This one is a fast-paced and frenetic descent into horrors that lurk just below the surface of our reality, much as the dark web lurks just below the surface of the conventional, everyday internet of Google, Facebook, Twitter, and such. There are some fascinating parallels to be discovered in this story because of that mirroring aspect. Most of the novella focuses on true-crime novelist Niles Highsmith and his search for a missing younger brother, Leon. Through Leon’s friends, Niles soon learns that his brother had recently been searching the dark web in hopes of obtaining a firearm for protection–only to be diverted along the way–witnessing perversions and unsettling horrors instead, just before he disappeared. With no other avenues of inquiry available to him, Niles dives into the dark web as well, unaware of the attention he’s drawing to himself. Fans of the author will be pleased to find references to other works within the story as Niles explores the dark web for himself. The story, while captivating, takes a backseat to the intense, graphic visuals that Mangum conjures in his writing. If one were to toss the paintings of Zdzislaw Beksinski, Salvador Dali, and H.R. Giger into a blender, they might come up with something approximating what Mangum describes in parts of this narrative.
Nikki Noir’s Black Planet: Books 1-4 collects together in one volume a sequence of novellas and short stories introducing us to a handful of residents of a Northern Arizona town and the sinister events corrupting and controlling those people, brought about by a mysterious, otherworldly object and the black goo that seems to be spreading through the North Woods.

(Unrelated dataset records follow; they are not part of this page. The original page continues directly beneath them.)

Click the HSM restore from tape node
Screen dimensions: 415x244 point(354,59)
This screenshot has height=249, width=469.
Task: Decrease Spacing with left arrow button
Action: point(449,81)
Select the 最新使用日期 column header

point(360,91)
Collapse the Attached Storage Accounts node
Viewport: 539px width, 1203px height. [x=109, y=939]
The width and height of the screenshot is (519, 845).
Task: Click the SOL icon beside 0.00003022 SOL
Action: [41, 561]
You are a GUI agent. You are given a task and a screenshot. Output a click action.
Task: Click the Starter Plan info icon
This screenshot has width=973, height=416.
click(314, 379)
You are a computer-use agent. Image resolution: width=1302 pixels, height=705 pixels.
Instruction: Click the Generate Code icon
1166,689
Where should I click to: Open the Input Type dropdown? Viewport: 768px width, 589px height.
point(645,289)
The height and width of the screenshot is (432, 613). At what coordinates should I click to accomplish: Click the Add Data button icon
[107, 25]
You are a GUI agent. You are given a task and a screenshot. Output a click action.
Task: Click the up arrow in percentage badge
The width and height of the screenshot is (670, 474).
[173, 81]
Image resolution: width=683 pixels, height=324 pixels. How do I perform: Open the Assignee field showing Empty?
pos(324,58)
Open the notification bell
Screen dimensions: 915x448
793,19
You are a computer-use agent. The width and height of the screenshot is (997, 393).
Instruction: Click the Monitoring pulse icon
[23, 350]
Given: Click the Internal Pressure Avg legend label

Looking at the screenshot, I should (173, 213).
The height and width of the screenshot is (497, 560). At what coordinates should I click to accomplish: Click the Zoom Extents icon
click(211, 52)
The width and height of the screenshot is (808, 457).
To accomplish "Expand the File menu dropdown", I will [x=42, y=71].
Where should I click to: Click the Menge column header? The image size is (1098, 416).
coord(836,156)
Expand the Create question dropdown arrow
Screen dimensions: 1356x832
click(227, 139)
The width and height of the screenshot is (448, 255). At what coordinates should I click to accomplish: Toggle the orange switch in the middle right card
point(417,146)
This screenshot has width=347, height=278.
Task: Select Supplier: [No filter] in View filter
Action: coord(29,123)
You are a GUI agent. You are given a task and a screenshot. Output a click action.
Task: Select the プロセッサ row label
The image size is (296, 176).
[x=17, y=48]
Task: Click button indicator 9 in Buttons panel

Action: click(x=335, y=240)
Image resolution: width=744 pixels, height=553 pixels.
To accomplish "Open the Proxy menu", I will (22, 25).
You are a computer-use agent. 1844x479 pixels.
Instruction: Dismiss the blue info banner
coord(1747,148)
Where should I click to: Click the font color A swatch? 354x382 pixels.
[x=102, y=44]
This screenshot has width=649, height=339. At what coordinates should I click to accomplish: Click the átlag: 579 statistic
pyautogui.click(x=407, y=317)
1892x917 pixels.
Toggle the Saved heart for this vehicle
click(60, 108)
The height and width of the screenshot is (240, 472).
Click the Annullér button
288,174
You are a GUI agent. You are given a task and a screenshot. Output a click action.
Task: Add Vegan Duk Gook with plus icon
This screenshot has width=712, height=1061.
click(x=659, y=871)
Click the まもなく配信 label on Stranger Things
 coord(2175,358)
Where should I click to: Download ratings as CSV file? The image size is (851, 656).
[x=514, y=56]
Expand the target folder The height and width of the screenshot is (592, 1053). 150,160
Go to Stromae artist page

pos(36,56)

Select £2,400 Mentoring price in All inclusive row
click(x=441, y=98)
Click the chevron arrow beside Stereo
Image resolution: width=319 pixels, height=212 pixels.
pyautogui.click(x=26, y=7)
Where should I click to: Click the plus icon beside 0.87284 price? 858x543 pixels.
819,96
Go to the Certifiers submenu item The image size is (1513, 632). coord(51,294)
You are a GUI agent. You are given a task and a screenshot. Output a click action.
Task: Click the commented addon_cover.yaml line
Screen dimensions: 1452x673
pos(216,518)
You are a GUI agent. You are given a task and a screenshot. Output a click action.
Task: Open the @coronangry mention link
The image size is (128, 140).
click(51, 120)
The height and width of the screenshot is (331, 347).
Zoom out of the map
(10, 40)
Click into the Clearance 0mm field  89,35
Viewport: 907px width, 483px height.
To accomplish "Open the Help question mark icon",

Alternating between perverse sexual depravity, brooding cosmic horror, occult fanaticism, murder, and family drama, Noir manages to avoid missing a beat as she weaves a tale that keeps the reader begging for more…and then the final page arrives, and you can only hope for more to come. She paints a portrait with the delicacy of a scalpel while utilizing a pallet produced by a hammer blow to the head and the arterial flow of a severed penis as she draws you into this world she’s created. If that description doesn’t make you want to read this book, I really don’t know what else I can say. Spoiling this particular story would be virtually impossible without dragging you, kicking and screaming all the way through the narrative itself, it’s such a feverish and surreal experience. Keep in mind, as you read…the owls are not what they seem, a statement somehow more true in this novel than in Twin Peaks.
Mania [Revised Edition] by Lucas Mangum feels altogether too short by the time you reach the end. The story of a cursed screenplay and the absolute nightmare that accompanies that curse is told in a way that can only be described as cinematic. It’s smutty, gory, and depraved…and not in turns, but all at once. I really don’t want to spoil anything, but there’s a scene before the halfway point where a character witnesses a dead and disemboweled woman masturbating with a length of her own intestine. Keep in mind, that isn’t even halfway into the story. I recommend this one for my more depraved and horror-obsessed friends…but I have to admit that some aspects of this particular book might go too far for different people. Read it at your own risk, of course…but read it either way.